(Pixel coordinate grounding data)
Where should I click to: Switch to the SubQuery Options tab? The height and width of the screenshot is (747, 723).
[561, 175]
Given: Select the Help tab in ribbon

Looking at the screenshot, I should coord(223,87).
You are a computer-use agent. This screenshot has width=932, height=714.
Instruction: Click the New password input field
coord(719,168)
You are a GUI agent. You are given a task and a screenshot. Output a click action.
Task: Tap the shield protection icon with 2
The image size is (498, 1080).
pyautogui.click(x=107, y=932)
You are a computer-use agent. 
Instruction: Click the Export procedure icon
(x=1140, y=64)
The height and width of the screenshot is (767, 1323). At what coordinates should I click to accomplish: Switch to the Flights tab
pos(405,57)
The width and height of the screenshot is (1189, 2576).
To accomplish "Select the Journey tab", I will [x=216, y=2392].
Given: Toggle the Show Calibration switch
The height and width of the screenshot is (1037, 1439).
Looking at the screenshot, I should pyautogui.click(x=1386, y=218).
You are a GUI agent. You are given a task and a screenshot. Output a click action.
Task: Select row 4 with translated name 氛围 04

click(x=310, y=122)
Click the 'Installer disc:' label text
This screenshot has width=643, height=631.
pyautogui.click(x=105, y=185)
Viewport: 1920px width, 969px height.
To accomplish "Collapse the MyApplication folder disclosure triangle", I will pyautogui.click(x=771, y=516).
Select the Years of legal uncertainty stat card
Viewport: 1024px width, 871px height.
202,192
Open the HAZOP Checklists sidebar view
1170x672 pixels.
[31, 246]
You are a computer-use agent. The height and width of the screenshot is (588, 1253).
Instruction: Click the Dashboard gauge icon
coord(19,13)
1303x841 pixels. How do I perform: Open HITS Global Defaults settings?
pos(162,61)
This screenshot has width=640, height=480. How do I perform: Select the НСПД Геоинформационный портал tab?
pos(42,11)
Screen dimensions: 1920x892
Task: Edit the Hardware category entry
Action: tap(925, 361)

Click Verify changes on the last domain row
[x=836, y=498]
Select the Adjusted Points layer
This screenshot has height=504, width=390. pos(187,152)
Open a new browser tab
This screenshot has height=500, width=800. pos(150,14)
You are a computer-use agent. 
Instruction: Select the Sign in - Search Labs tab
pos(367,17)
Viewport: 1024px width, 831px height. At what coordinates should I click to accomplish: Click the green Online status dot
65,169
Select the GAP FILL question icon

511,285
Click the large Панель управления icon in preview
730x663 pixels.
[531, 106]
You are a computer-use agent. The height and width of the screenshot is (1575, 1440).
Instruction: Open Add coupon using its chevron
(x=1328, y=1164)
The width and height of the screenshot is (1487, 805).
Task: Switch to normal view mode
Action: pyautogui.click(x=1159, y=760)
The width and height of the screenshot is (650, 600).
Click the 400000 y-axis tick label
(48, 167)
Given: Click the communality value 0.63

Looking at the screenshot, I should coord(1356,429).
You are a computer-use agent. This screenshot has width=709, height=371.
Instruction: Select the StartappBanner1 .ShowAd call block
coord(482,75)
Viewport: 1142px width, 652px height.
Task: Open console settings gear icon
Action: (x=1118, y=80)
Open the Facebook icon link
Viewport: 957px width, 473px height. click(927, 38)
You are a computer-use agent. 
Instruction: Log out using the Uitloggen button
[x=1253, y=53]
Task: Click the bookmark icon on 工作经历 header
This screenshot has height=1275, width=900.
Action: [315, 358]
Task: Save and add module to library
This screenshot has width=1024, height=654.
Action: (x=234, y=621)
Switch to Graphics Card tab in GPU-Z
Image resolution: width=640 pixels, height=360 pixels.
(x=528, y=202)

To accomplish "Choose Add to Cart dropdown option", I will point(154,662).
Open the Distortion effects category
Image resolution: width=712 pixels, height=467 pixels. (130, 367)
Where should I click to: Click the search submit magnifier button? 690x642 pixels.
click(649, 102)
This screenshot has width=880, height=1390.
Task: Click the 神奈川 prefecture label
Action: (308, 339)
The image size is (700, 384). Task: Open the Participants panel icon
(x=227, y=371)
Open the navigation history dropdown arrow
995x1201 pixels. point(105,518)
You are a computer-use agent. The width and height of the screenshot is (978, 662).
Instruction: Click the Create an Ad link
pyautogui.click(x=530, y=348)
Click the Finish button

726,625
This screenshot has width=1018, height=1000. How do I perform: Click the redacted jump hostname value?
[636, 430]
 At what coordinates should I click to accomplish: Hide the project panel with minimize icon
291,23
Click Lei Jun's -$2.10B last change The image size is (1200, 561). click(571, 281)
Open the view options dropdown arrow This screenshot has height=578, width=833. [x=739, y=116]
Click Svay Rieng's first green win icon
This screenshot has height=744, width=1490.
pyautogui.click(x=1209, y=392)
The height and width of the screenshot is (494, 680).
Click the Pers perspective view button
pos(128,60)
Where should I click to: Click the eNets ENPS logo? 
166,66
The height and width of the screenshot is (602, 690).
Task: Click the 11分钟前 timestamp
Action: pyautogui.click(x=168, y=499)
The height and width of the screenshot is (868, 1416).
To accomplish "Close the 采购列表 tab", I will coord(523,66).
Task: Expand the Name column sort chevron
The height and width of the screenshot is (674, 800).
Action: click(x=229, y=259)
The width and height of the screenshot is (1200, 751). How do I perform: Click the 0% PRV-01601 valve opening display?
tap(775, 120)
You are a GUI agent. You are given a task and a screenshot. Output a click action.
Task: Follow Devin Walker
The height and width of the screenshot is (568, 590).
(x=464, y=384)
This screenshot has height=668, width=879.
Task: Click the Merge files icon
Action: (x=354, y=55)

= Work task =
Filter the data above by the word "will" and copy every line that matches.

= Problem solution =
To accomplish "Select the Journey tab", I will [x=216, y=2392].
To accomplish "Collapse the MyApplication folder disclosure triangle", I will pyautogui.click(x=771, y=516).
To accomplish "Choose Add to Cart dropdown option", I will point(154,662).
To accomplish "Close the 采购列表 tab", I will coord(523,66).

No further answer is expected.